The blushing star of our colourful collection of seasonal ingredients for March. You can taste the South African sun in these rose-tinted beauties, which have a wonderfully sweet tang of apricot alongside a peardrop flavour. Eat them at room temperature, halve and lightly grill them to add glamour to your breakfast muesli.
You can use Flavorking in a fruit tart recipe – in the same way as ordinary plums. Cinnamon is a natural partner for plums, and has a warm, comforting sweetness all of its own.
We also say cobblers to plums – in the nicest possible way - because baking these sweet plums in their own little ramekins with the simplest of baking ingredients turn them into cobblers, crumble’s amusingly named cousin.

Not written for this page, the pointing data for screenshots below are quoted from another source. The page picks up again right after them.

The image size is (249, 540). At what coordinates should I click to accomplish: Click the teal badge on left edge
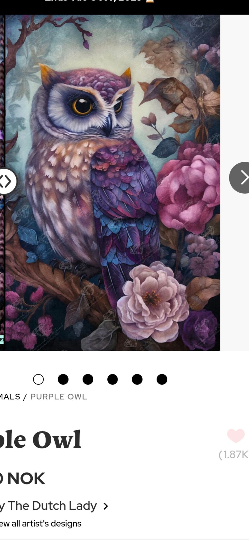coord(2,339)
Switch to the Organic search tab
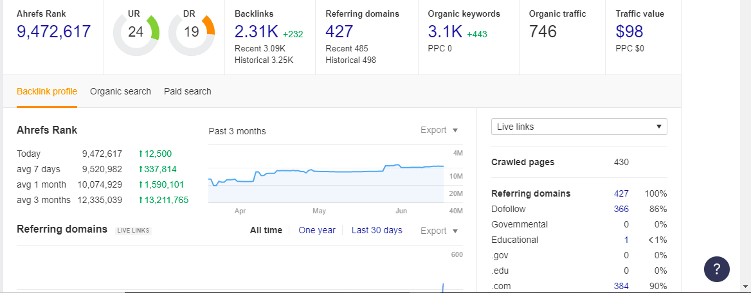Viewport: 751px width, 293px height. point(120,91)
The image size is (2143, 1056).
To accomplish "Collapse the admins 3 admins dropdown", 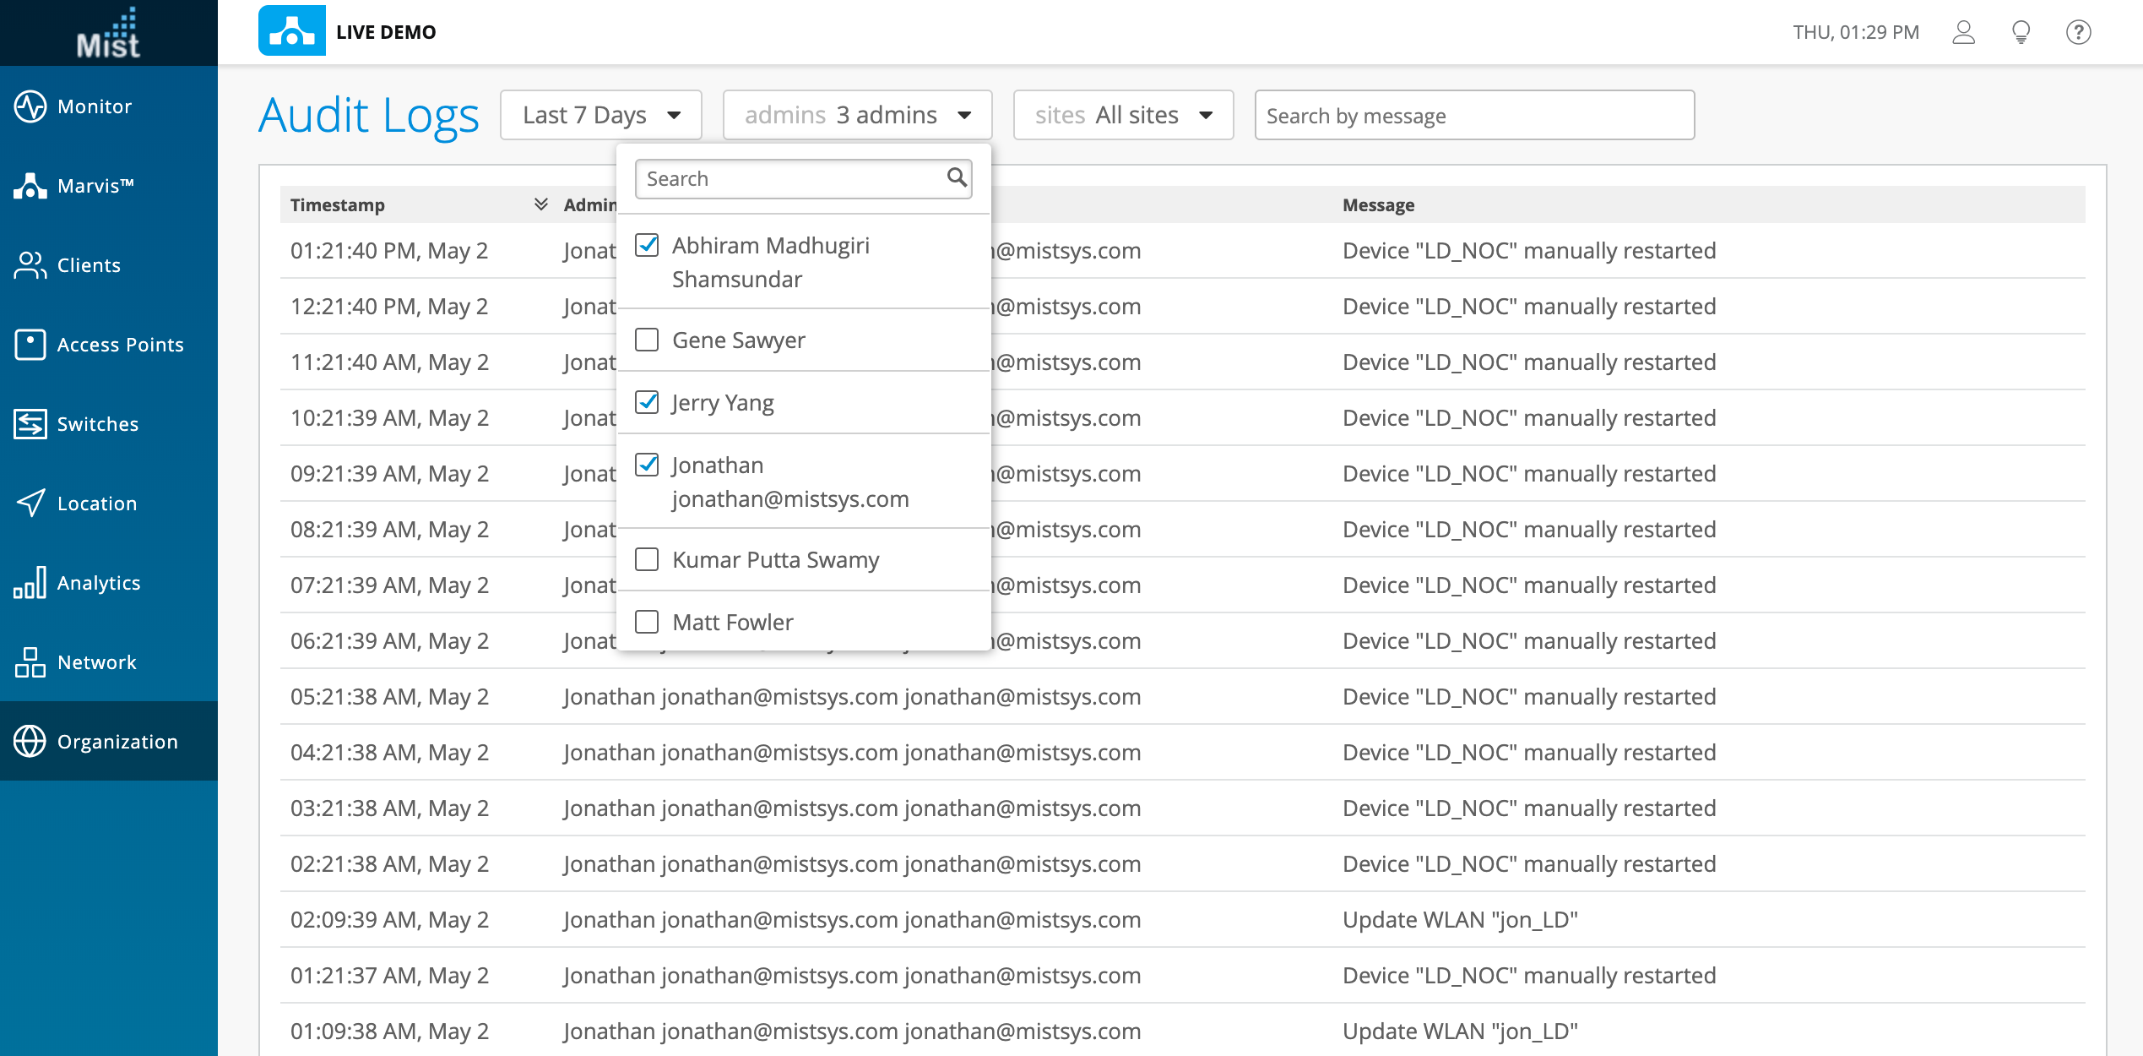I will coord(857,115).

Our mission to bring more sunshine to the table continues with other seasonal fruits from balmier climes. Costa Rican pineapples, perfectly ripe and superbly sweet, are refreshing in a fruit salad and delightfully sticky when baked on a cake – upside down, of course – with a cheeky drizzle of honey.

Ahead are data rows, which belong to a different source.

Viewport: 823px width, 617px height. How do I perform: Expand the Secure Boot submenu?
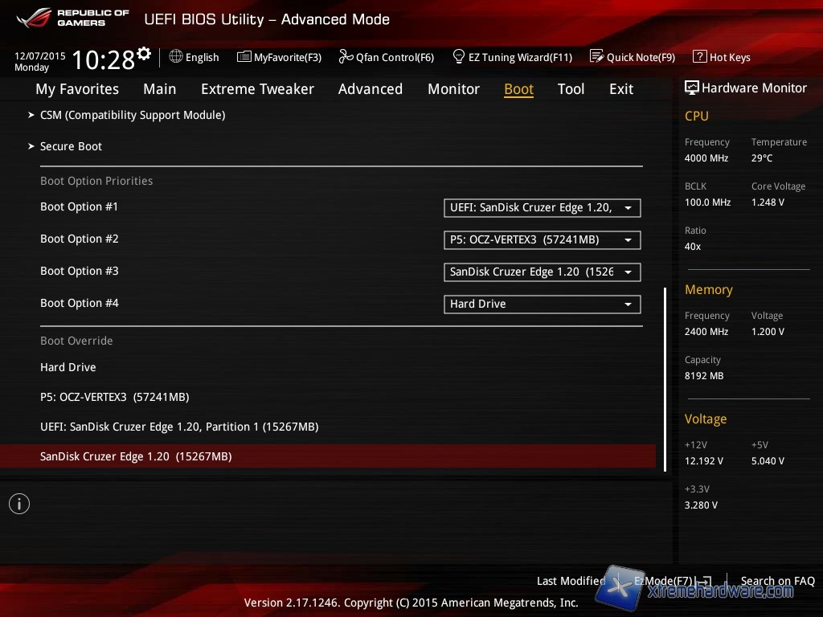[71, 146]
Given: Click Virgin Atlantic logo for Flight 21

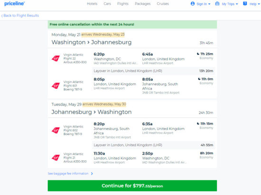Looking at the screenshot, I should [56, 157].
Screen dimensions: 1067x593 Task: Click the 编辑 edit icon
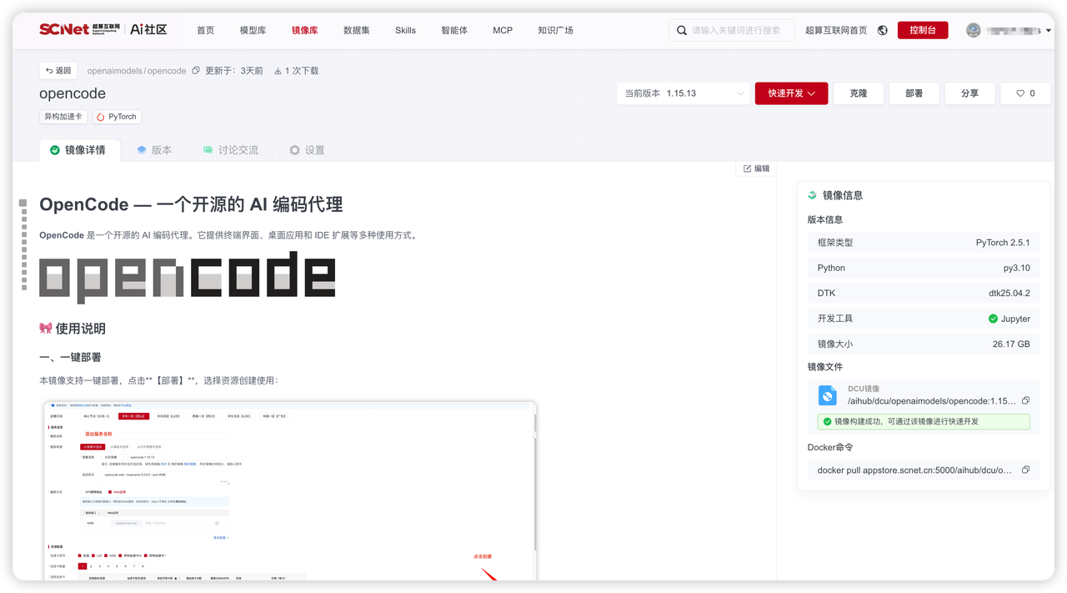tap(748, 168)
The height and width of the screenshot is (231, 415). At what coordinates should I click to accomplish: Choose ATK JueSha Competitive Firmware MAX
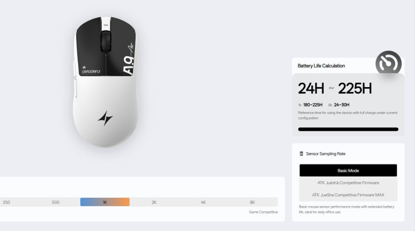click(x=348, y=195)
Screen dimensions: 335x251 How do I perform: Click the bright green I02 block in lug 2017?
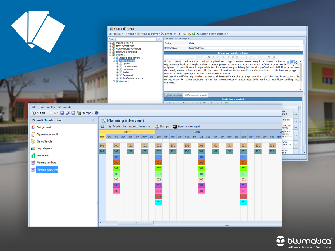pos(116,168)
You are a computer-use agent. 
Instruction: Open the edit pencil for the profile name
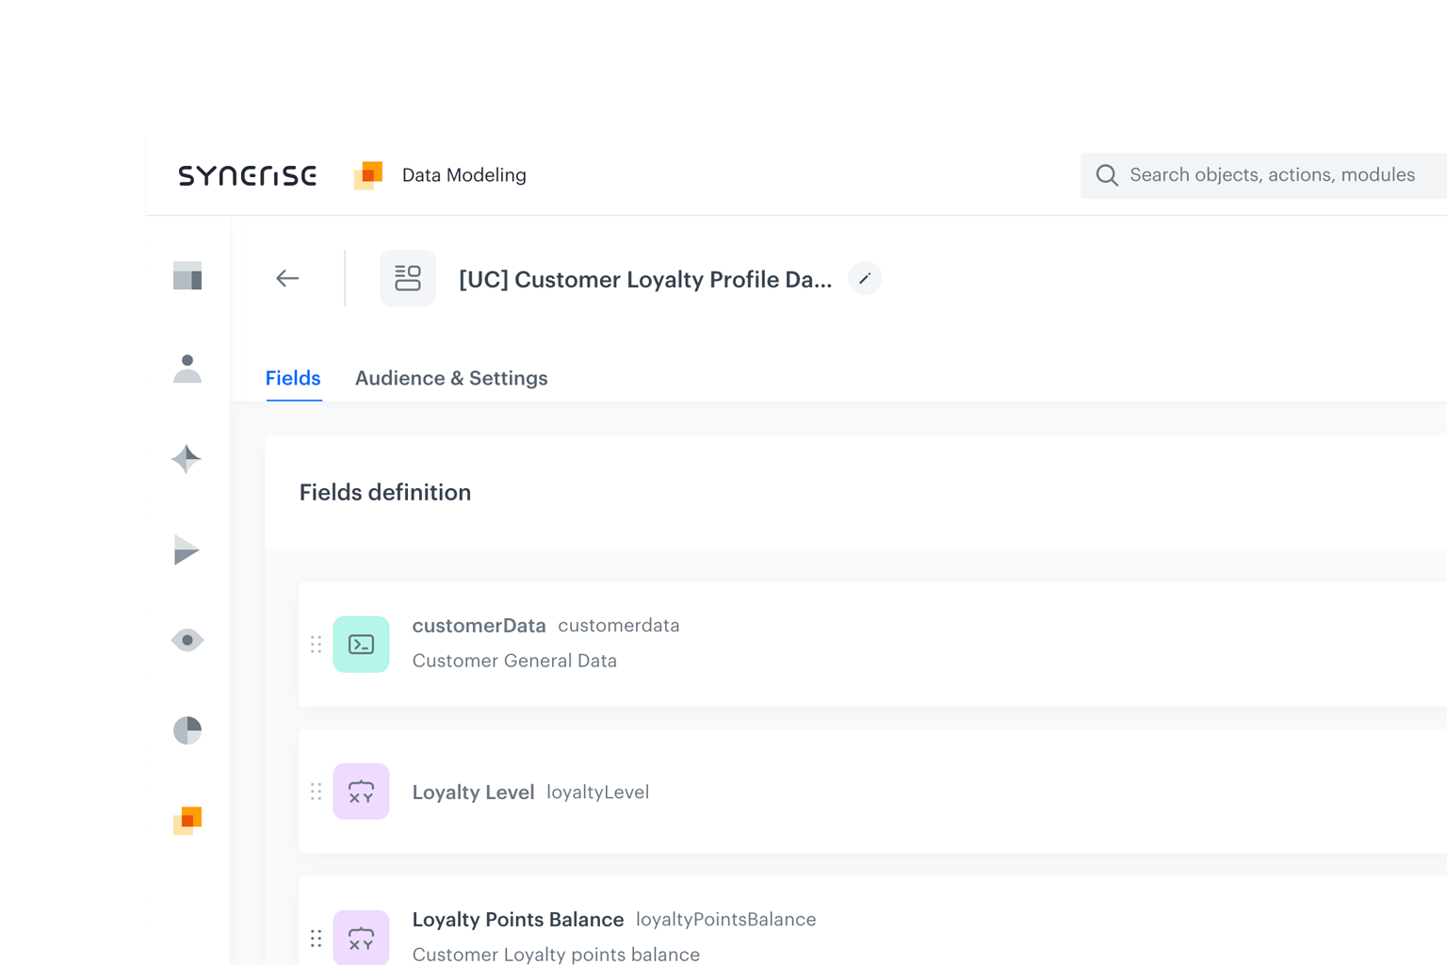pos(865,278)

The third fruit in our radiant trio is the banana. Flawless, new season fruits are the ultimate no-frills snack, sweet, filling and good for you. Bananas are brilliant for breakfast, superb sliced on yogurt and the very essence of a smoothie. If you really want to push the banana boat out though, we don’t hesitate to go down the caramelised route - a glorious indulgence. Try this tarte tatin and you’ll see what we mean…
But we’re putting the cart before the horse here, or at least the pudding before the main course. That’s easily remedied, though, with our two other fantastic seasonal ingredients, and they just happen to be made for each other.
The more delicately flavoured cousin of the big-headed veg available all year round, tenderstem is a little sweetie, whose stems are as delicious as its florets. The versatility of this bright green vegetable make it’s a star turn in main meal salads.
A dose of seasonal sunshine is all you need to make you feel like a spring chicken, which is exactly what’s in store at the moment. To get the full flavour of new season chicken, it’s worth spending the little extra on our finest, free-range birds. To create a really special stir-fry for a light, spring-time supper, use the best quality chicken breasts you can buy and cook them quickly but thoroughly, then pair them with their perfect partner – a handful of emerald green tenderstem shoots. Delicious.